> _TASKS AND EXERCISES_
A – Can you recast the paragraph starting "pistol shrimp with the goby" from the reef aquarium thread as a short bulleted list that keeps its main facts?
B – Would you resume the reef aquarium thread right after its last post?

Ok, can anything go in with it, though? Like a shrimp or maybe a scallop?
_Posted via Mobile Device_


----------



## onefish2fish

pistol shrimp with the goby. cleaner shrimp, sexy shrimp, peppermint shrimp are other good shrimp additions, but wont "pair" with any fish.

scallops dont tend to live long term and should be left in the wild IMO.


----------



## diablo13

Ok, and I have a question. On Liveaquaria.com, I searched up Nano Fish, and I found a couple I liked. Swissguard Basslet was one( I know if found it would probably be expensive) and a Fire Goby. I remember you saying it couldn't go in a 10 gallon, and I know it needs a lid and only 1 could go in, but would one be possible? On the website it says 10 as a minimum
_Posted via Mobile Device_


----------



## Reefing Madness

diablo13 said:


> Ok, and I have a question. On Liveaquaria.com, I searched up Nano Fish, and I found a couple I liked. Swissguard Basslet was one( I know if found it would probably be expensive) and a Fire Goby. I remember you saying it couldn't go in a 10 gallon, and I know it needs a lid and only 1 could go in, but would one be possible? On the website it says 10 as a minimum
> _Posted via Mobile Device_


 I'd go with Live Aquaria, they have a pretty good name when it comes to sizing up the fish and its requirements.


----------



## diablo13

LiveAquaria seems like a good source of information, and I love those Swissguard Basslets  but, yknow, they're 130$ online.....
_Posted via Mobile Device_


----------



## Reefing Madness

Yea, some of those exotic ones are a lil pricey.


----------



## diablo13

Yeah, that's a drawback of the hobby. Pretty=Expensive 
_Posted via Mobile Device_


----------



## Reefing Madness

diablo13 said:


> Yeah, that's a drawback of the hobby. Pretty=Expensive
> _Posted via Mobile Device_


 Well, it can be, if you want be the only one around with a special fish.

> _PROVIDED DATA_
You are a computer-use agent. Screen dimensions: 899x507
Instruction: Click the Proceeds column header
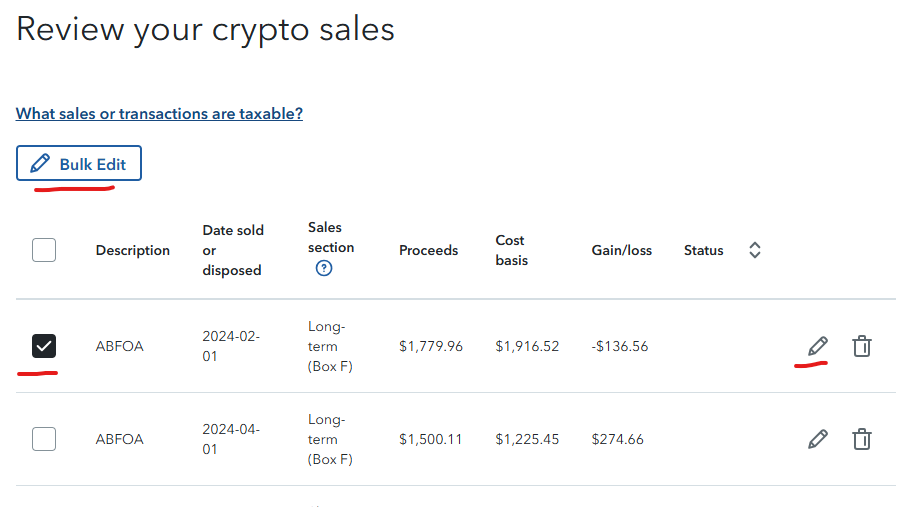point(428,250)
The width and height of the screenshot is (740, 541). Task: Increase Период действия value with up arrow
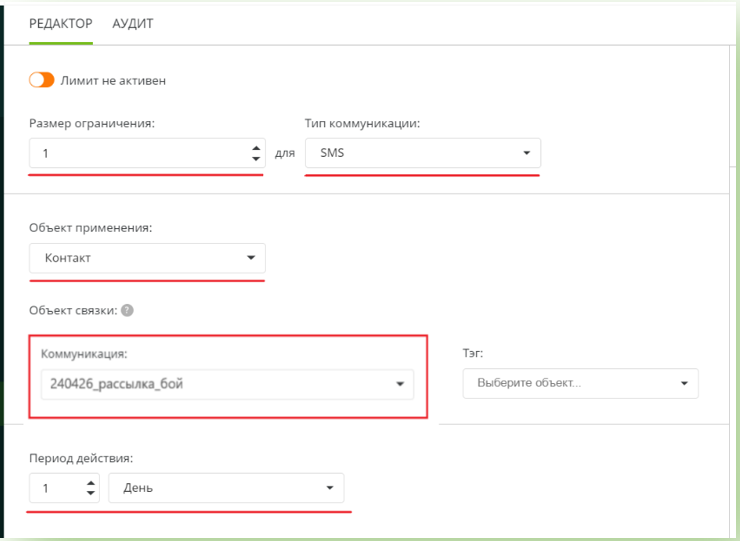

> _SET OF ANSWERS_
A –
- A pistol shrimp can go in with the goby.
- Cleaner shrimp, sexy shrimp, and peppermint shrimp are other good shrimp additions.
- Those other shrimp won't pair with any fish.

B –
----------



## diablo13

Yup, but if you get that one special fish, it's worth it  unless that fish is like 500$. Unless makes money, Thats not worth it 
_Posted via Mobile Device_


----------



## Reefing Madness

diablo13 said:


> Yup, but if you get that one special fish, it's worth it  unless that fish is like 500$. Unless makes money, Thats not worth it
> _Posted via Mobile Device_


 :thumbsup: Oh, just wait til you start to look at exotic Coral. WOW.


----------



## diablo13

I only want some Zoanthids....if I wanted some Exotic Corals...Jesus 0.0
_Posted via Mobile Device_


----------



## Reefing Madness

diablo13 said:


> I only want some Zoanthids....if I wanted some Exotic Corals...Jesus 0.0
> _Posted via Mobile Device_


 :BIGwinky:

Just wait til the bug hits....Then its...this and that one..and this and that one...:-D


----------



## diablo13

Thank god I'm limited in a 10 gallon, or you could be sure that's what would happen. I'm already addicted to tropical fish  I still Need to finish stocking my 29. Just 2 more weeks....
_Posted via Mobile Device_


----------



## Reefing Madness

:BIGgrin: Have fun with it.


----------



## diablo13

Yup....nice school of Neon Tetras and a BN pleco. Should be nice and active......anyway, thank you for all your help!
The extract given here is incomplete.